Droughts are disasters to crops because they are more than shortages of water per se. They are disasters because they are (a) shortages of soil fertility and (b) excesses of temperature. When they are the latter they represent little that we can do to offset the damage. As the former, or shortages of fertility, their disasters are not necessarily mitigated if we merely apply water. Soils made both deeper in structure required for water storage, and more fertile also to that depth, will lessen the damage in the drought years but will also give bigger yields in years of no drought. When once we appreciate the soil as a factor in the drought, then we can use the years of no such damage to build the soil fertility for less of disaster from the drought when it occurs. Fertility is the major means of managing soil to mitigate drought damage, and to give bigger crop returns when there is no drought.
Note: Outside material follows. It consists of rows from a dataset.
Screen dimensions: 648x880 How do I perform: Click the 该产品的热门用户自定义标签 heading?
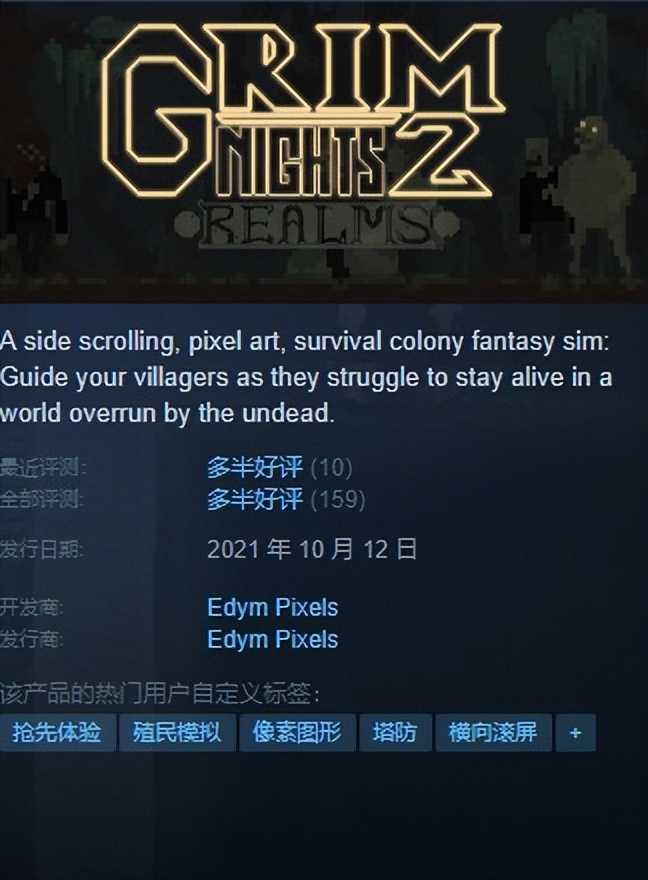(x=160, y=695)
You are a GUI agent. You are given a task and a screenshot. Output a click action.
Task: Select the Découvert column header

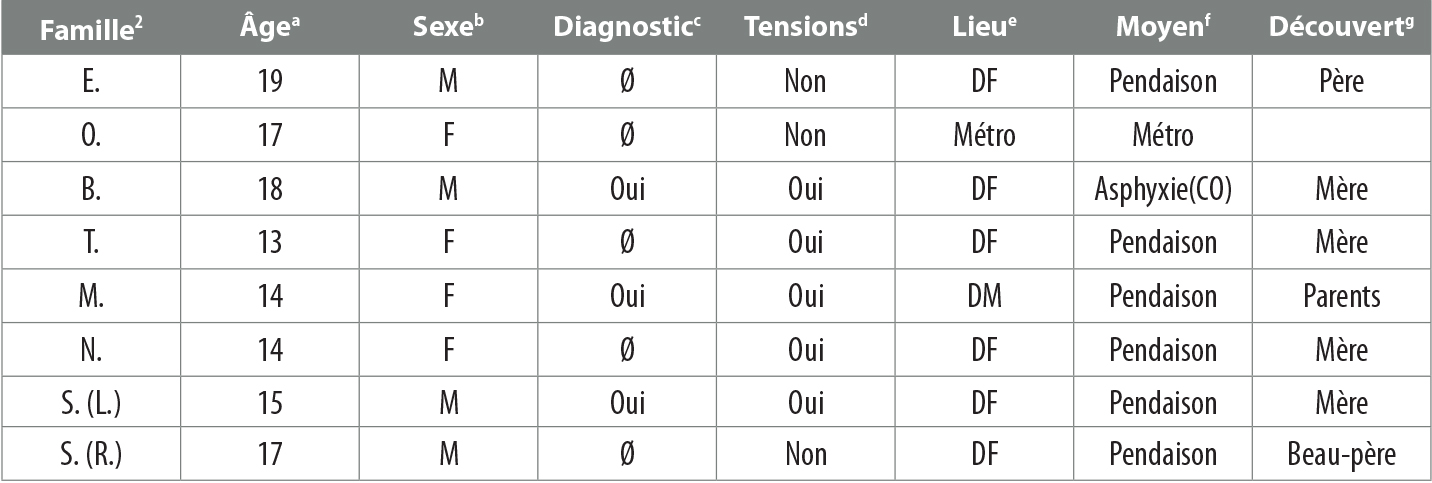1341,29
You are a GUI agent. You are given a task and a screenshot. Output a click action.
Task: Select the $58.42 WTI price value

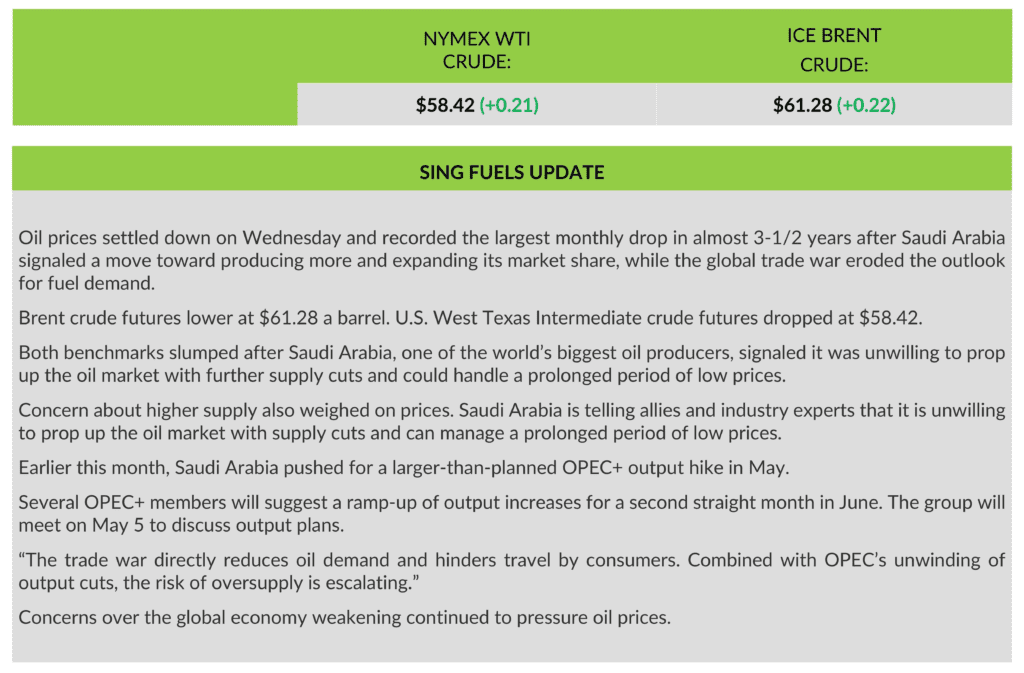point(445,105)
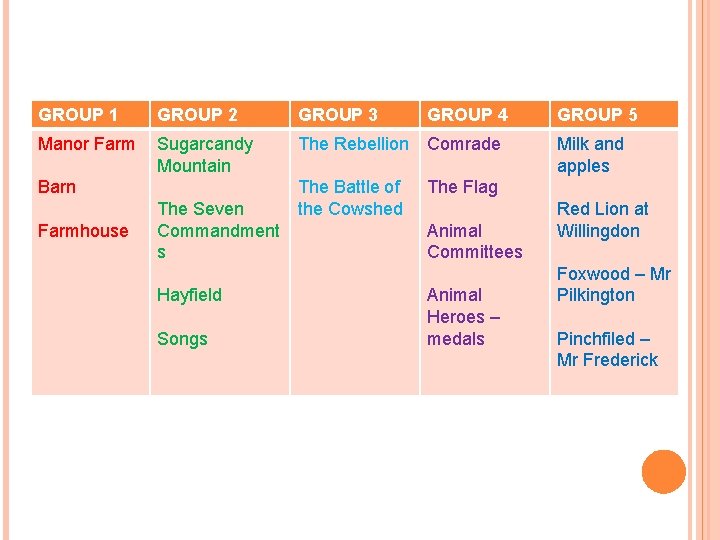This screenshot has width=720, height=540.
Task: Click the Songs entry
Action: tap(182, 339)
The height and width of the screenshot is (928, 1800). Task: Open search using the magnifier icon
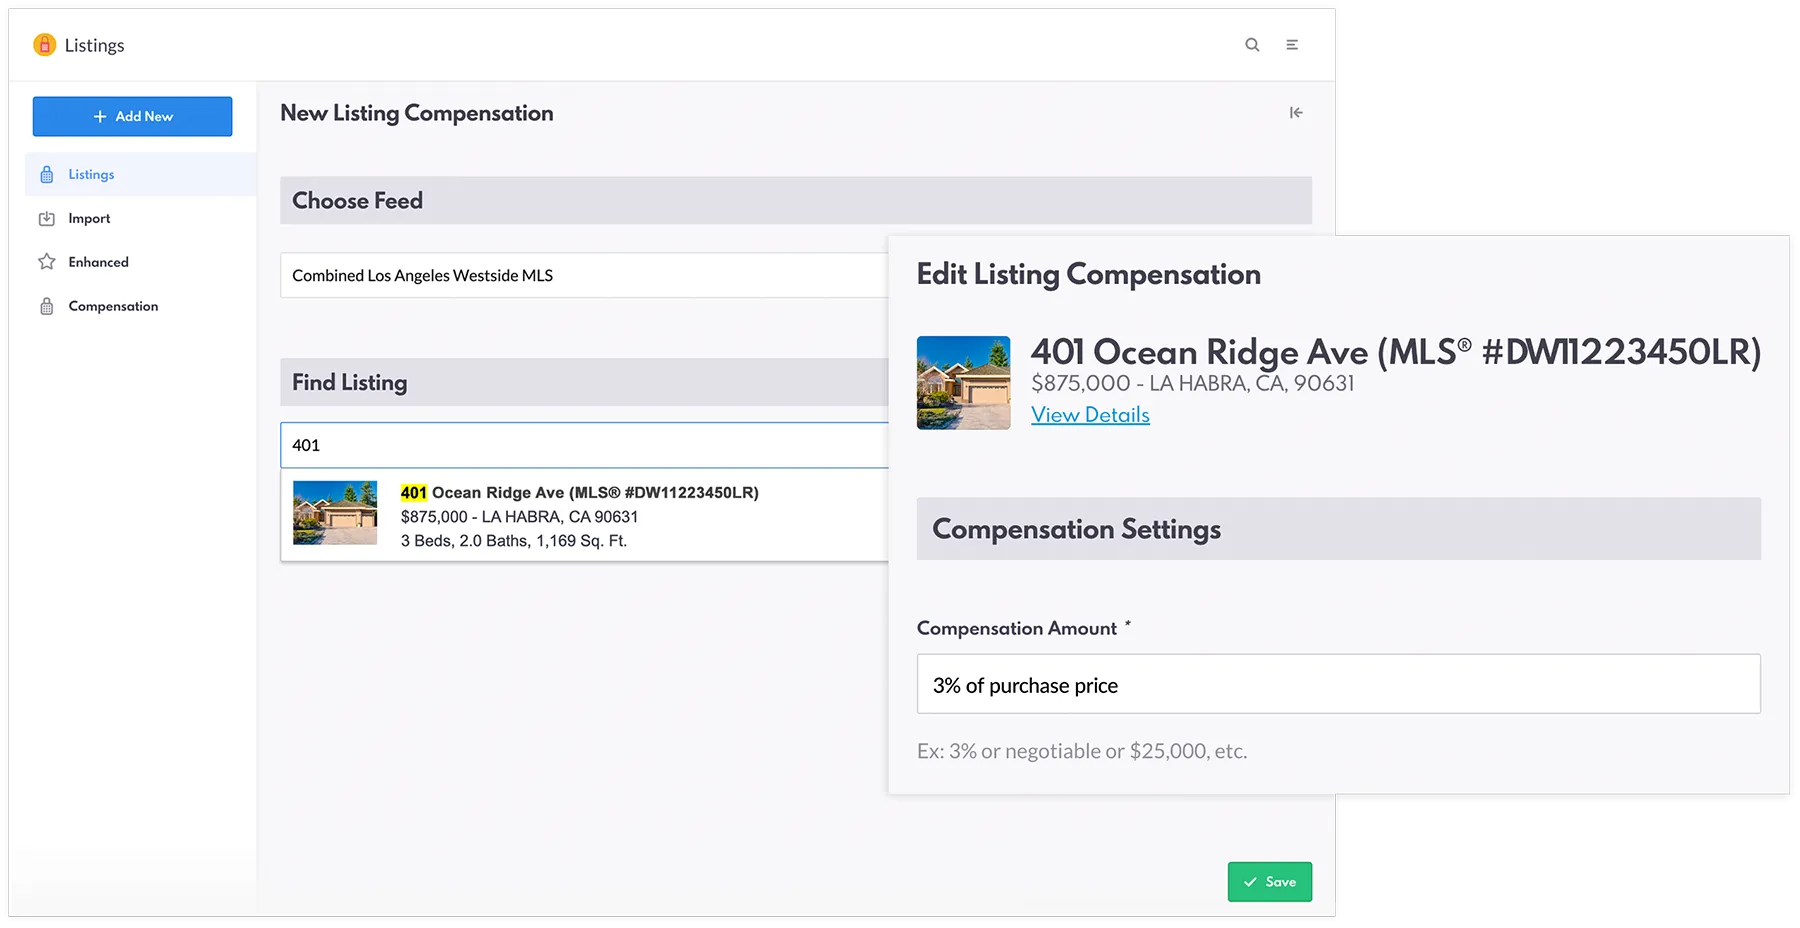pos(1252,45)
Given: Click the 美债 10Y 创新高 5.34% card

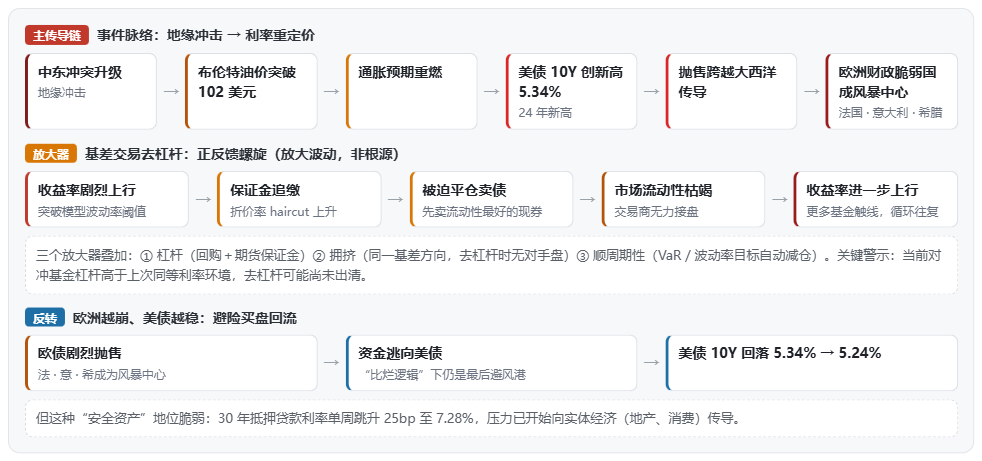Looking at the screenshot, I should click(x=572, y=91).
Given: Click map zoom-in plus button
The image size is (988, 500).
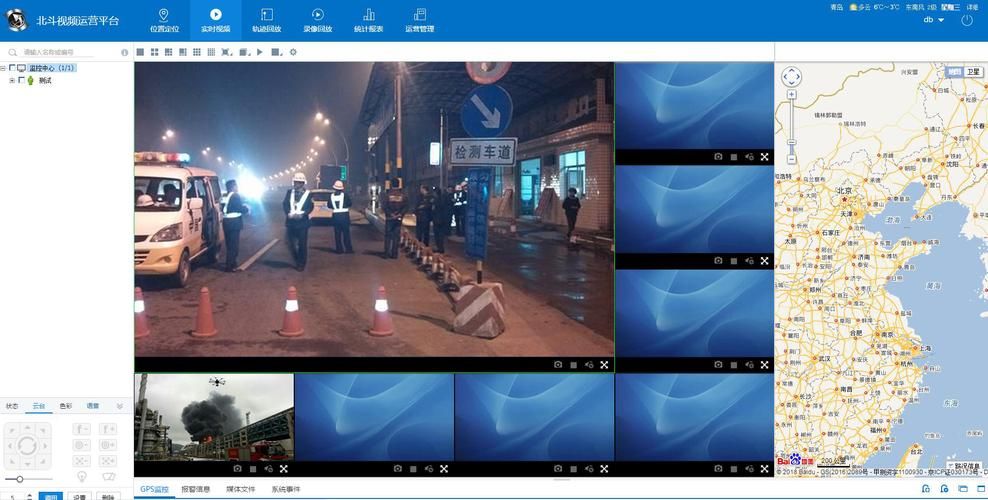Looking at the screenshot, I should pyautogui.click(x=791, y=95).
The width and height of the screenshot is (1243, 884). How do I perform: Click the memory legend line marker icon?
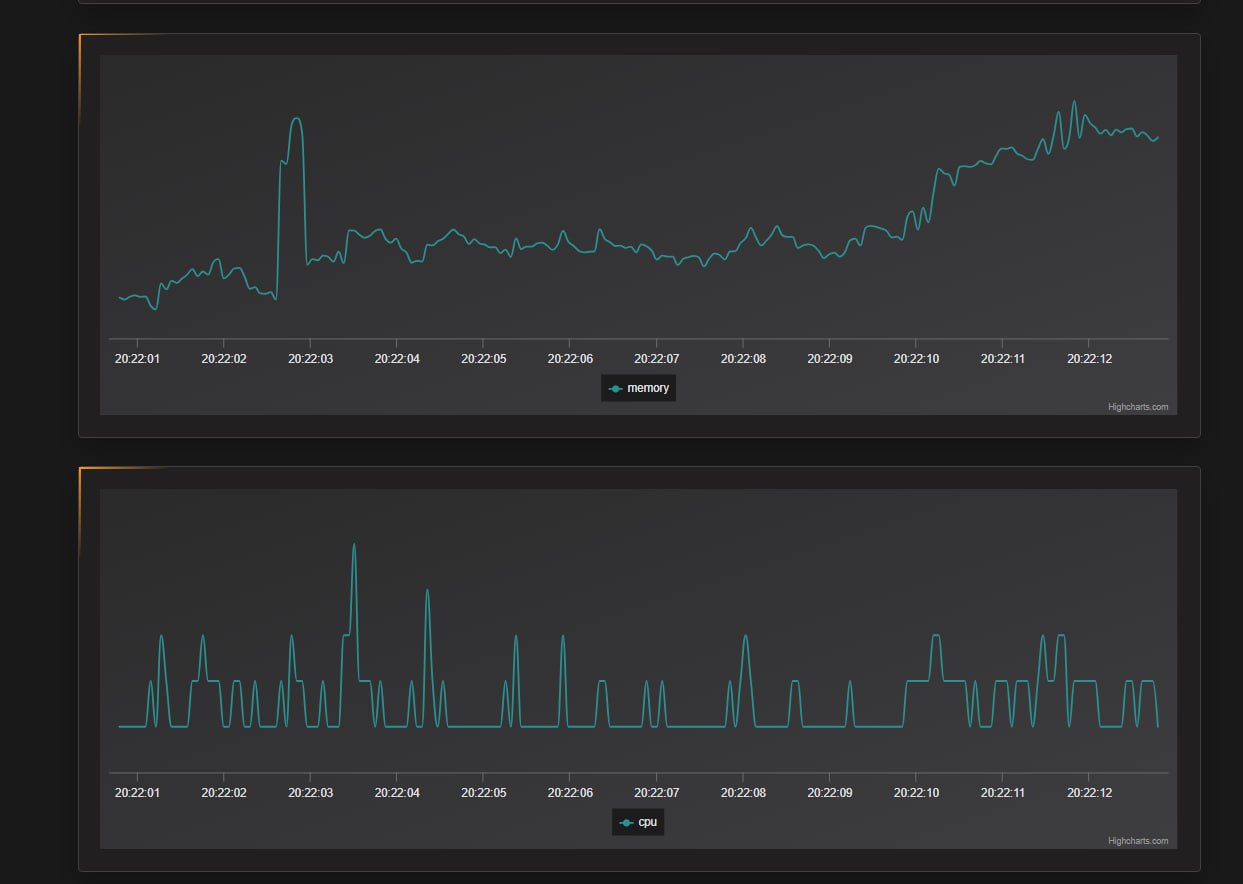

The heat wave of 1954 was disastrous to animals in Missouri as well as to plants, according to the reported deaths of poultry and rabbits from the excessive temperatures. The mounting temperatures correlated with increasing numbers of deaths of experimental rabbits on grain coupled with hay grown on soil of different treatments suggested that the nutrition of the animal and not the high temperature per se is the factor in the fatalities associated with the heat.

Seven lots of nine rabbits each, separated from the larger original stock, were fed on wheat of a single lot and on timothy hays grown on soil given different treatments: (1) Full fertilizer treatment; (2) this supplement- ed by copper; (3) by boron; (4) by cobalt; (5) by manganese; (6) by zinc; and (7) by all these trace elements.
With the mounting temperatures of the drought and heat wave, many of the experimental rabbits died and replacements were made from the remaining original lot (which had suffered no heat fatalities) at the weighing date after a fortnight. Those in the original lot were fed on the same wheat as the experimental lots, but the roughage of the former was green grass growing on soil fertilized with rabbit manure. During the period June 11 to July 17, 1954, a total of 57 rabbits died on the timothy-wheat ration, while in the same room there were no deaths of the original lot remaining on their wheat- grass ration and tolerating the same heat wave. This represented maxima ranging from 88 to 113 F and a mean maximum of 99.4 degrees during the fortnight closing with July 17. On that date the wheat-timothy hay ration was supplemented with 10 gm. per rabbit per day of commercial dried milk powder. No more deaths occurred during the extension of the experiment for nine more days. Maximum daily temperatures ranged from 89 to 111 F. with a mean maximum of 98.2 F.

A repeat of this test was started July 26 using corn, oats, and wheat in equal parts by weight along with the same timothy hay. This trial exhibited again the fatalities with the high temperatures until August 23, when the feeding of the timothy hay was discontinued and replaced by red clover hay. No deaths occurred during the extension of the test with red clover hay from August 23 to September 6, during which the maxima of temperatures ranged from 79 to 102 F with a mean maxi- mum of 97.6 F for those 14 days. For the fortnight preceding the date of change to red clover, the maxima ranged from 70 to 98 F, with a mean maximum of 82.5 F. With the close of this test there were still eight rabbits left of the original lot kept on the wheat-grass ration during the entire summer, among which no fatalities occurred as a result of the record-breaking heat wave. These disasters, ascribed to drought as mainly a water short- age in the soil allowing the increasing insulation to raise the temperature to excessive degrees, represent differing fatalities according to nutrition of either plant or animal. They suggest hope in our efforts for their mitigation in some degree, when viewed less as rainfall shortage and heat waves beyond our control and more as nutrition via the soil.